WHAT YOU SHOULD DO
Exactly reproduce the lines from the one holding "The height and width of the screenshot is (410, 736)." through the end of the records, including both boundary lines but no pictures.

EXTRACTED ENTRIES
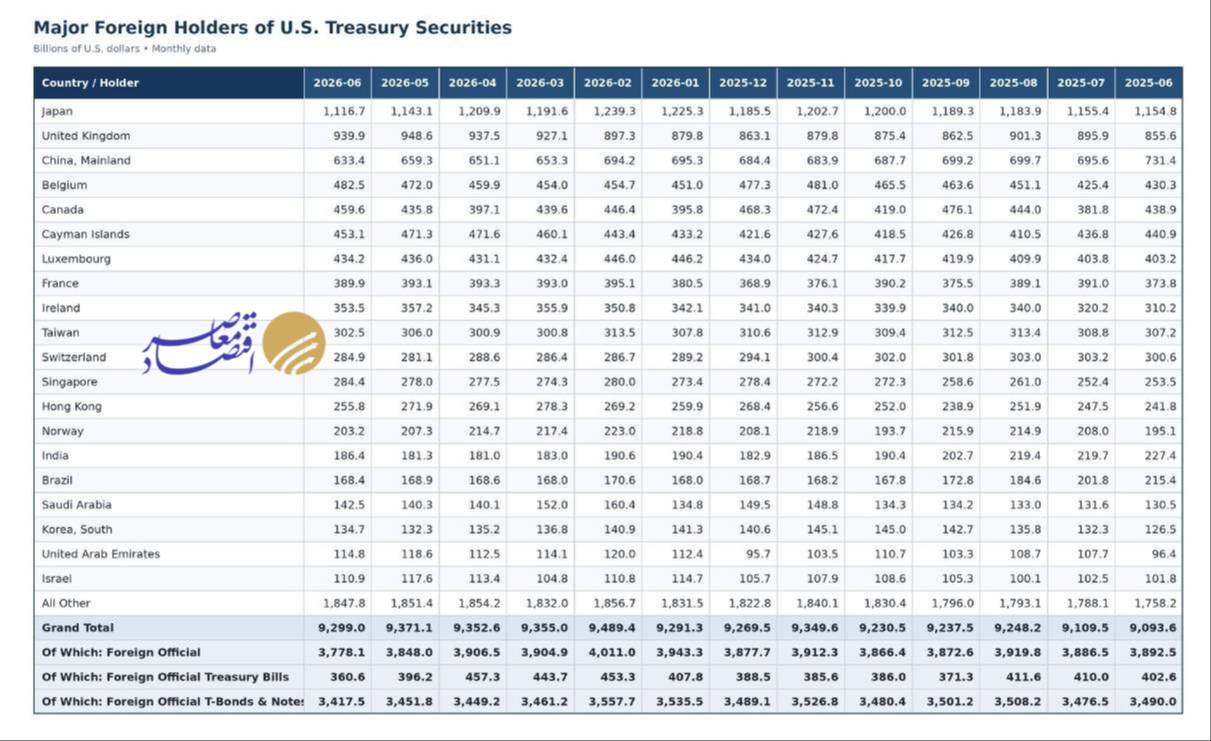Select the United Kingdom row label
The height and width of the screenshot is (741, 1211).
click(x=86, y=136)
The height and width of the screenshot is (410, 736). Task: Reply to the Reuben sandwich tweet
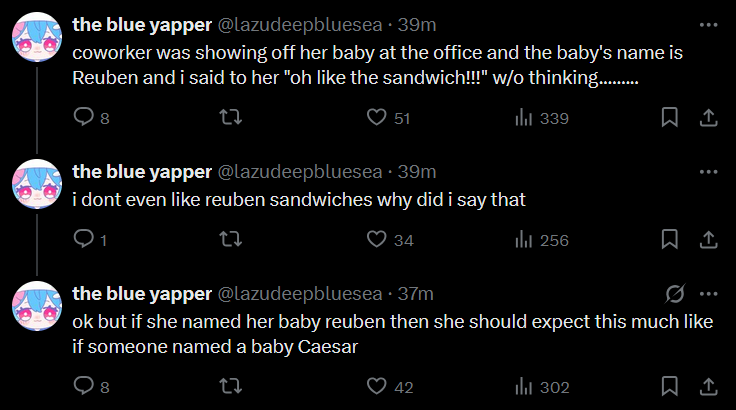pos(84,118)
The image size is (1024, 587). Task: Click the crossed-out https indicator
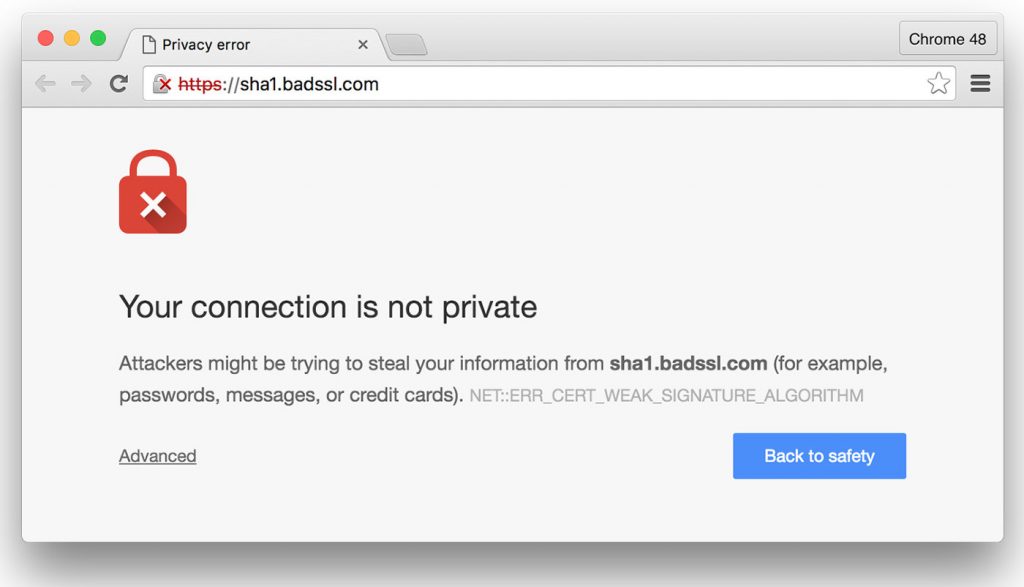201,84

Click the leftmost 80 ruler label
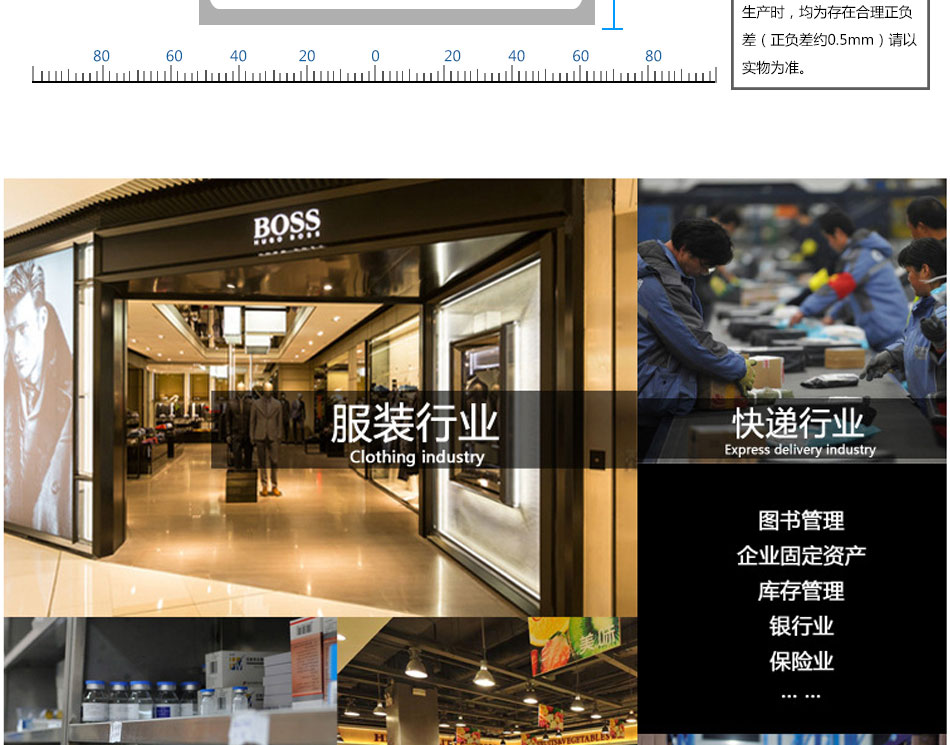tap(101, 57)
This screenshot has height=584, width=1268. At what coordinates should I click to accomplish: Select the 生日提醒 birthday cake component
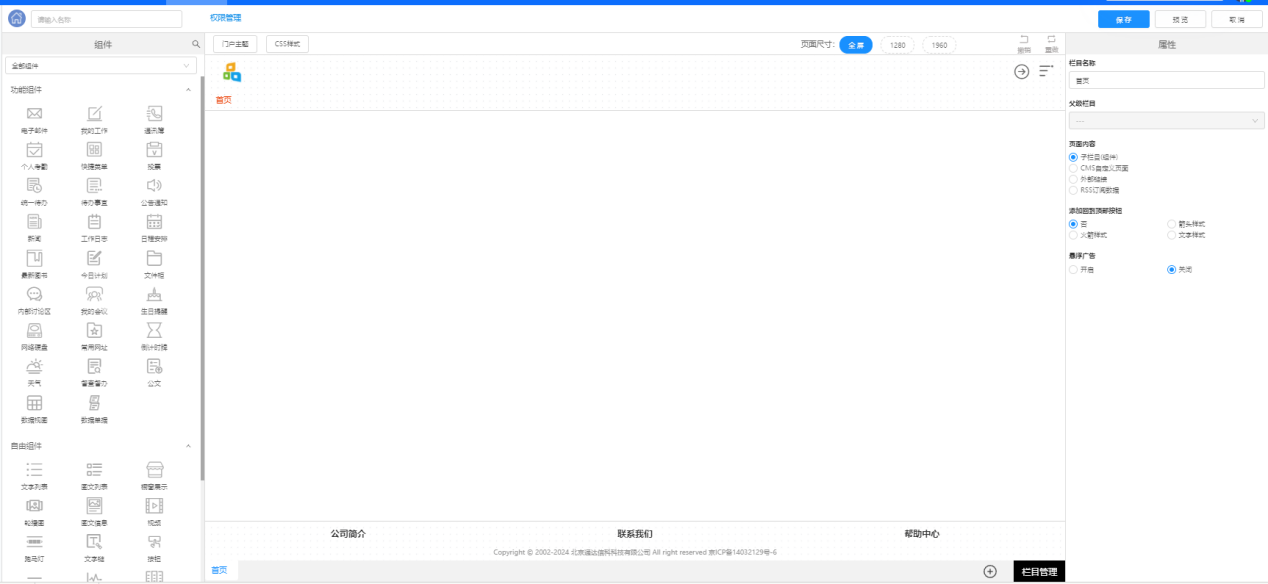coord(154,294)
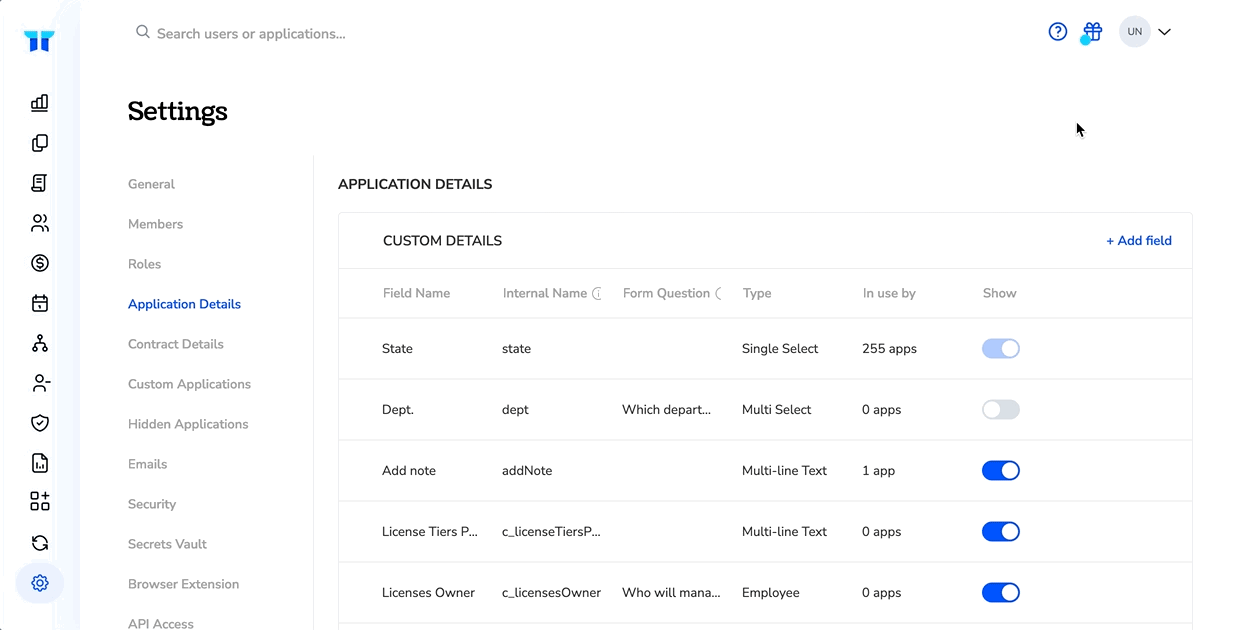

RESPONSE BOX
The height and width of the screenshot is (410, 736). Task: Reply to the Reuben sandwich tweet
pos(84,118)
The image size is (1024, 587). Task: Click the crossed-out https indicator
201,84

Click the leftmost 80 ruler label
tap(101, 57)
This screenshot has height=584, width=1268. At what coordinates should I click to accomplish: Select the 生日提醒 birthday cake component
coord(154,294)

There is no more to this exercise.